県内で後を絶たないナマコの密漁を防ごうと、漁のシーズンが始まるのを前に、漁業者や警察などが連携して密漁者を取り締まる訓練が、横浜町で行われました。

この訓練は、来月から県内でナマコ漁が解禁されるのを前に横浜町の横浜漁港で行われ、漁協や警察、それに青森海上保安部の関係者などおよそ120人が参加しました。

訓練は、陸奥湾沿岸に設置されている監視カメラで、密漁している船を捉えたという想定で行われました。

漁協の人たちは、モニターに映し出された船が密漁船であることを確認すると、警察などの関係機関に通報していました。

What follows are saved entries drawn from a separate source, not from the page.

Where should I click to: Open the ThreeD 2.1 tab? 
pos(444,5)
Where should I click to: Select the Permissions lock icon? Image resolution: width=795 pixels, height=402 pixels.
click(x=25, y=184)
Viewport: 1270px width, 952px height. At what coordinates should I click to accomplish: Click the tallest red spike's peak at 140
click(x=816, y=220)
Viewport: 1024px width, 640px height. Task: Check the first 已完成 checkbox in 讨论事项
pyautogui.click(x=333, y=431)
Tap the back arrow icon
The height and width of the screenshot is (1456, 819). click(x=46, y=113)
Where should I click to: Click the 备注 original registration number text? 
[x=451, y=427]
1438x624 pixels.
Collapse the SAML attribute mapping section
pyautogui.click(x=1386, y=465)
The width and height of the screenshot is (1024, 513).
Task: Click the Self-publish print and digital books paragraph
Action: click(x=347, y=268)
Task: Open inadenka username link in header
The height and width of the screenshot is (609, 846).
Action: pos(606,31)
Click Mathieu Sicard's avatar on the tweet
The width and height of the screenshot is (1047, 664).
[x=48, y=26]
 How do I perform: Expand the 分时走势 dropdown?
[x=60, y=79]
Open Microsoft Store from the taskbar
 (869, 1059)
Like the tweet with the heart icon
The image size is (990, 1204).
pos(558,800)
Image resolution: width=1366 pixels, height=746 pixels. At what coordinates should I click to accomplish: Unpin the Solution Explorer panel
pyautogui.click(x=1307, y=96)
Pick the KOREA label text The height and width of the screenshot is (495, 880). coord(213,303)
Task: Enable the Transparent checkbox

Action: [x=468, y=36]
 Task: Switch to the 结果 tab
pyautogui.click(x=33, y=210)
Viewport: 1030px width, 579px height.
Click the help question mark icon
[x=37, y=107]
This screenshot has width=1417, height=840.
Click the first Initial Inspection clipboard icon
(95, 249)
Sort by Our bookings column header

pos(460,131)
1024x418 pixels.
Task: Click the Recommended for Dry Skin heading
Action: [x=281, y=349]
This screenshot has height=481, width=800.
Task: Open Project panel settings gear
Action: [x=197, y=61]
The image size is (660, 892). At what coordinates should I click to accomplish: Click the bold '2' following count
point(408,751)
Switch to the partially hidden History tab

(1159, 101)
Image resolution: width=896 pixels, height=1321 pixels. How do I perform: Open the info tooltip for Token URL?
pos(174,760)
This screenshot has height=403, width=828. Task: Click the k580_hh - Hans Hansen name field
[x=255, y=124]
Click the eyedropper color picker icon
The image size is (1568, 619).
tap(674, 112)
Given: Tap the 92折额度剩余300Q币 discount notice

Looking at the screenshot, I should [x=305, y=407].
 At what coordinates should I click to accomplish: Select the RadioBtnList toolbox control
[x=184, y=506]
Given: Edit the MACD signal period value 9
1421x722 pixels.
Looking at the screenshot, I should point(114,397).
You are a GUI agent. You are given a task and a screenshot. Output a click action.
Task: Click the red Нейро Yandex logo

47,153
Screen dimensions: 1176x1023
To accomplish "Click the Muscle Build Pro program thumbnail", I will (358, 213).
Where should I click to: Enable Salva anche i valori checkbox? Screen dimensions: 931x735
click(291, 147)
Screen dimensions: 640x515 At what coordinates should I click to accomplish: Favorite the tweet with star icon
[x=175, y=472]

このあと、海上保安部の巡視艇などに追跡された密漁船は港に追い込まれて着岸し、陸上で待ち受けていた密漁者の仲間役の人がナマコを車に積み込みましたが、駆けつけた警察官に取り押さえられました。

警察などよりますと陸奥湾でのナマコの密漁はあとをたたず、ことし4月には、蓬田村の漁港近くでナマコおよそ308キロを密漁したとして、漁業法違反の疑いで暴力団員を含む6人が逮捕されています。

訓練を行った「むつ湾漁業振興会」の立石政男会長は「なんとしても密漁者をゼロにしたいが犯行は組織的に行われており、今後も関係機関と連絡を密にしながら対応していきたい」と話していました。